Crude oil held most of a jump above $91 a barrel, while Bitcoin flirted with a break past $24,000 in a sign of the brighter spirits in markets.

US headline inflation was 8.5% in July, down from the 9.1% June advance that was the largest in four decades. That’s still high and Fed officials were quick to stress more rate hikes are coming. They also signaled investors should rethink expectations of cuts next year to shore up economic growth.

“Everyone is jumping to that inference that this means the Fed can ease some,” Carol Schleif, deputy chief investment officer at BMO Family Office, said on Bloomberg Television. “It’s important to remember the Fed has communicated very clearly they want inflation down toward the 2% level. We’re far away from that. It’s a little too early to be completely risk on.”
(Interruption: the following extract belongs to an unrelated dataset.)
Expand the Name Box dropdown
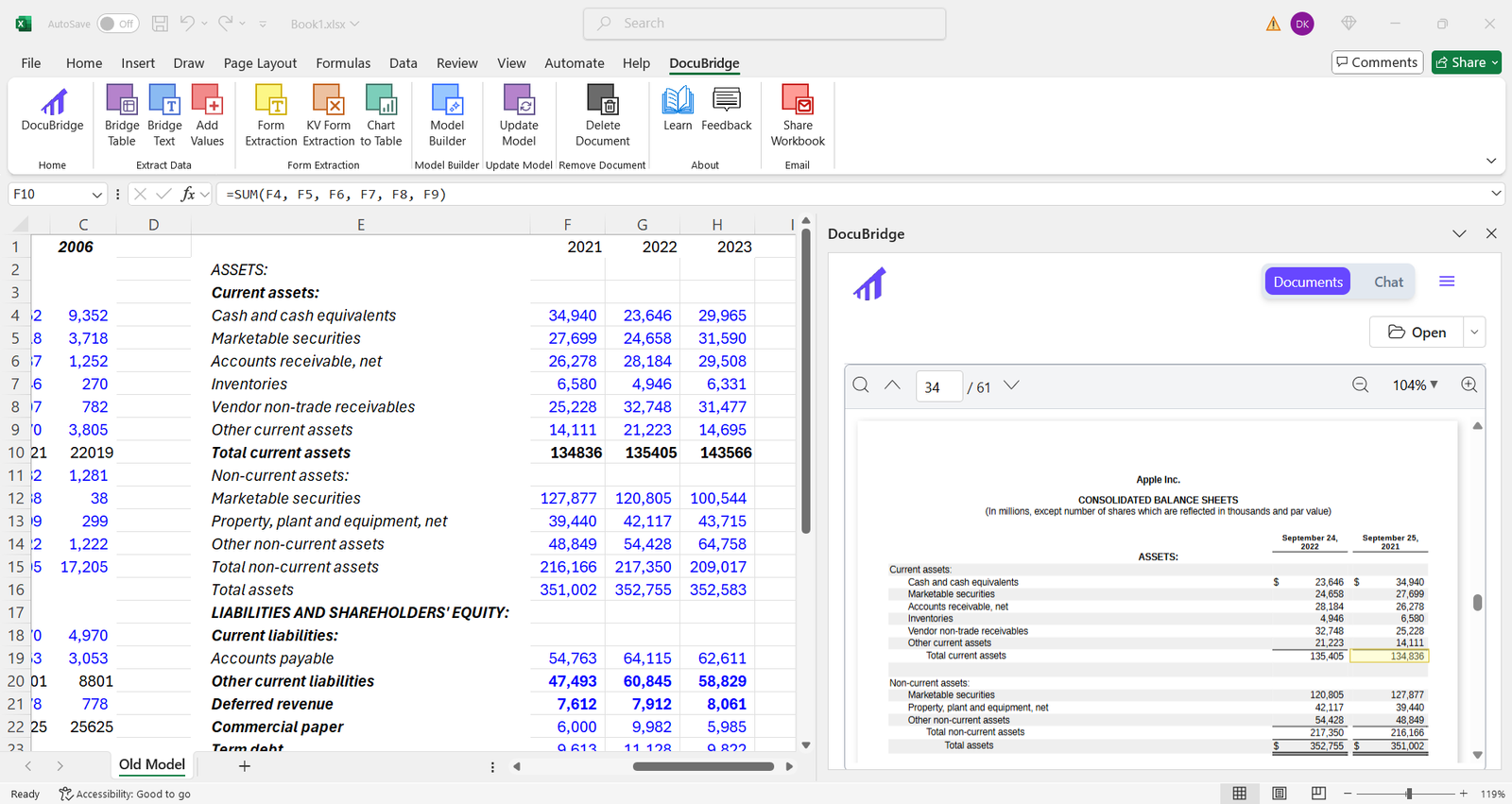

Minneapolis Fed President Neel Kashkari said he wants the Fed’s benchmark interest rate at 3.9% by the end of this year and at 4.4% by the end of 2023.

Alluding to market pricing of the Fed’s policy path, Kashkari said it was not realistic to conclude that the Fed will start cutting rates early next year, when inflation is very likely to be well in excess of the 2% goal.
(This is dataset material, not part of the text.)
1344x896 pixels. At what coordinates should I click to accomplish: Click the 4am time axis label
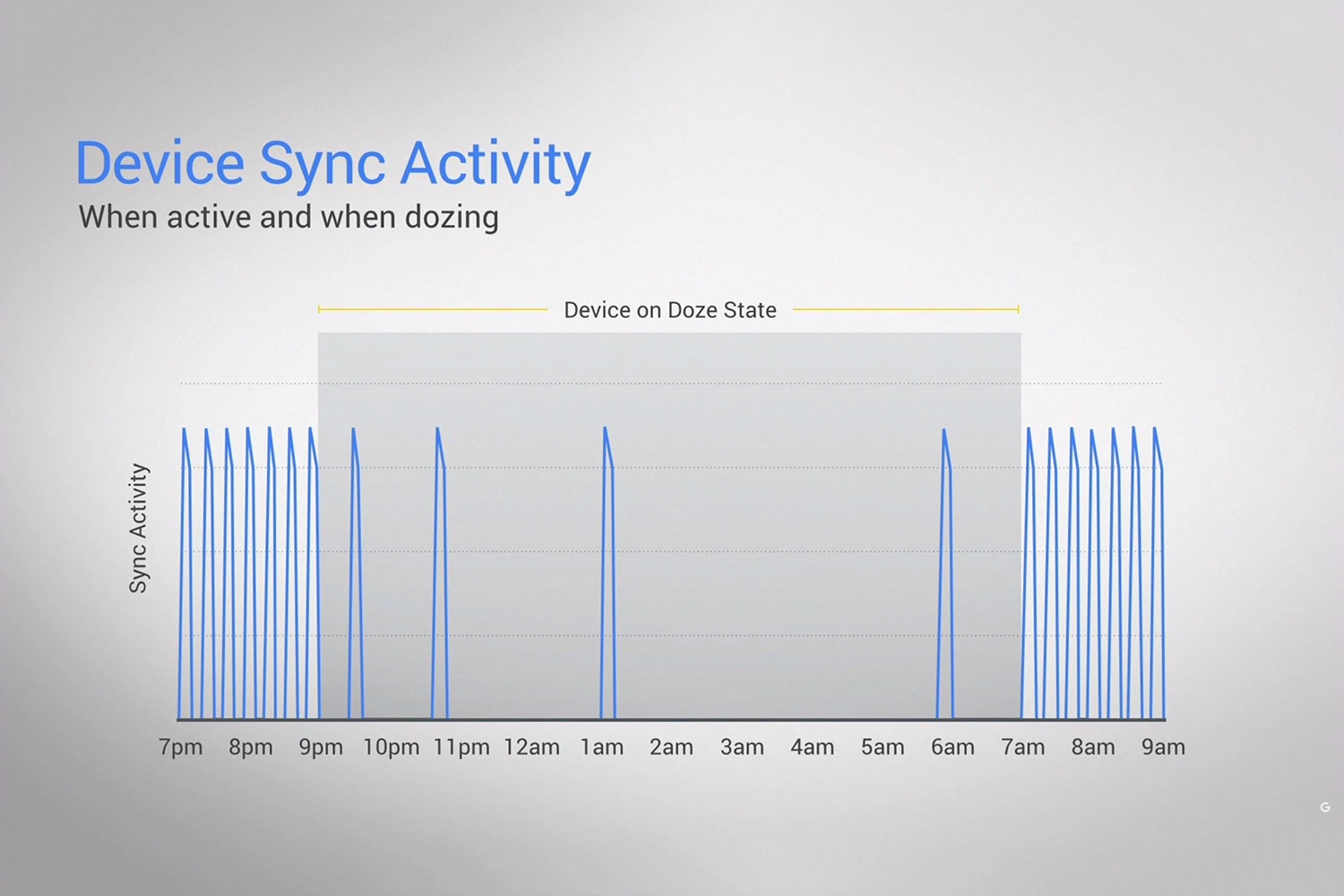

Chicago counterpart Charles Evans said inflation remains “unacceptably high.” He expects “we will be increasing rates the rest of this year and into next year.”
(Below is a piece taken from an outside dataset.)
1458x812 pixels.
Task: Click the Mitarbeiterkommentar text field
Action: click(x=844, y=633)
“The easing of financial conditions likely annoys the Fed, and we should not be surprised to see Fed speakers continue to try to talk down the market and risk assets,” said Christian Hoffmann, portfolio manager at Thornburg Investment Management.

Meanwhile in China, the central bank said it will safeguard the economy against inflation threats, pledging to avoid massive stimulus and excessive money printing to spur growth.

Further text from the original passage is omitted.